— Problem requirements —
Reproduce the passage on C# 12.0 inline arrays word for word, in full.

— Excerpt —
C# 12.0: inline arrays
For most of .NET's existence, arrays have been distinct objects on the heap. C# 12.0 makes it possible for a fixed-size array to live entirely inside another data type, just like fields do. This is useful in some performance sensitive scenarios, and can also be helpful when interoperating with some operating system APIs, or libraries written for other languages.
Classic .NET arrays
Arrays have always been an integral part of .NET's type system. At first, they were the only constructed type (a type that takes some other type as a parameter) until .NET 2.0 added generics. They are also one of the two types we get to use in C# where different instances can have different sizes (the other being string
).
The variable size is why each array gets its very own block in the garbage-collected heap (and likewise for string
). The .NET runtime has no general provision for enabling different instances of the same type to take up different amounts of space—it handles string
and arrays as special cases. (It's not that this would be fundamentally impossible. String and array objects get an extra header field holding the length, and it's not hard to imagine some hypothetical variant of .NET that made it possible for other types to do something similar. But that's not something .NET actually does.)

— Supplied data —
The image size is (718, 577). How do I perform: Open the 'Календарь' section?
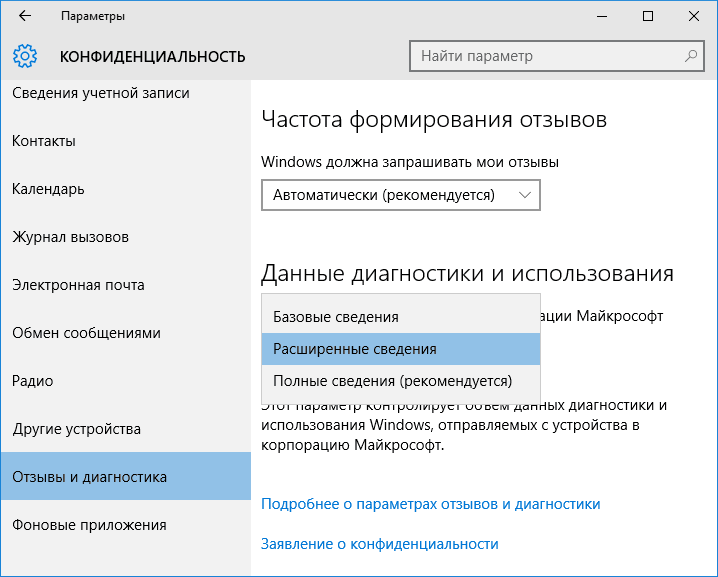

— Result for this task —
C# 12.0: inline arrays
For most of .NET's existence, arrays have been distinct objects on the heap. C# 12.0 makes it possible for a fixed-size array to live entirely inside another data type, just like fields do. This is useful in some performance sensitive scenarios, and can also be helpful when interoperating with some operating system APIs, or libraries written for other languages.
Classic .NET arrays
Arrays have always been an integral part of .NET's type system. At first, they were the only constructed type (a type that takes some other type as a parameter) until .NET 2.0 added generics. They are also one of the two types we get to use in C# where different instances can have different sizes (the other being string
).
The variable size is why each array gets its very own block in the garbage-collected heap (and likewise for string
). The .NET runtime has no general provision for enabling different instances of the same type to take up different amounts of space—it handles string
and arrays as special cases. (It's not that this would be fundamentally impossible. String and array objects get an extra header field holding the length, and it's not hard to imagine some hypothetical variant of .NET that made it possible for other types to do something similar. But that's not something .NET actually does.)